SpaceX and NASA are checking off boxes ahead of the corporate’s next crewed launch to the International Space Station, which is scheduled for Friday (Aug. 25).
The 4 astronauts of that mission, which is known as Crew-7, together with their associated SpaceX and NASA teams, have “accomplished a full rehearsal of launch day activities,” SpaceX wrote via X (formerly Twitter) early Tuesday morning (Aug. 22).
That post featured three photos: One showed the spaceflyers inside their Crew Dragon capsule Endurance, which is sitting atop a Falcon 9 rocket at Pad 39A at NASA’s Kennedy Space Center in Florida. One other saw the crew in front of the Falcon 9-Endurance stack on the pad, and the third was taken in Pad 39A’s crew access arm, the entry point into Endurance.

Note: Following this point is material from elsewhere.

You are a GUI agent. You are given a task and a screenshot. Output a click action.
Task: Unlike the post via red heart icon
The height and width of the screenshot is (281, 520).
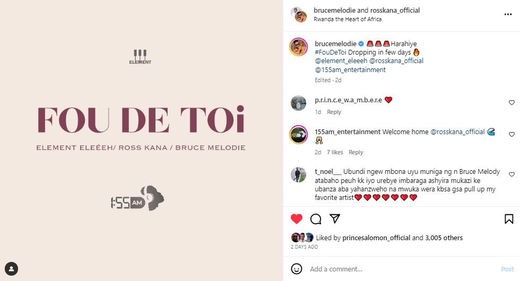point(297,219)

And, in one other Tuesday morning X post, SpaceX announced that it had conducted a successful “static fire” test of Crew-7’s Falcon 9. (In static fires, a rocket’s first-stage engines are briefly ignited while the vehicle stays anchored to the bottom.)

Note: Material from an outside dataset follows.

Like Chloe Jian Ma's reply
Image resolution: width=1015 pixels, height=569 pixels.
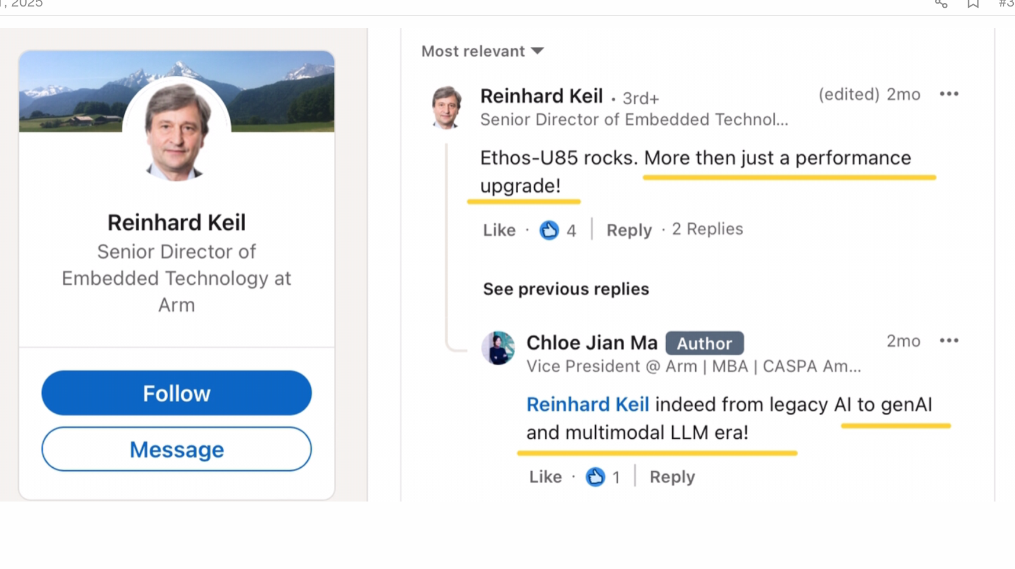[x=545, y=477]
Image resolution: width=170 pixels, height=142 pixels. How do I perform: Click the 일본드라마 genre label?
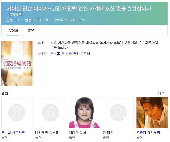[x=33, y=20]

So all the things stays heading in the right direction for a Crew-7 liftoff from Pad 39A on Friday at 3:49 a.m. EDT (0749 GMT). You possibly can watch the launch live here at Space.com when the time comes.
Crew-7 will send 4 spaceflyers to the International Space Station (ISS) for a roughly six-month stay.
Those 4 astronauts are NASA’s Jasmin Moghbeli, the Crew-7 commander; Danish astronaut Andreas Mogensen of the European Space Agency, who will function pilot; and mission specialists Konstantin Borisov and Satoshi Furukawa, of the Russian space agency Roscosmos and the Japan Aerospace Exploration Agency, respectively.
One other Crew Dragon capsule is already docked to the ISS — Endeavour, which flew 4 astronauts up on SpaceX’s Crew-6 mission. The Crew-6 quartet will depart for Earth about five days after Crew-7 docks, a milestone scheduled to occur roughly 24 hours after launch.
And the ISS will get one other visitor before Crew-7 lifts off, if all goes in response to plan. A robotic Russian Progress cargo craft is scheduled to launch Tuesday evening and arrive on the orbiting lab late Thursday night (Aug. 24).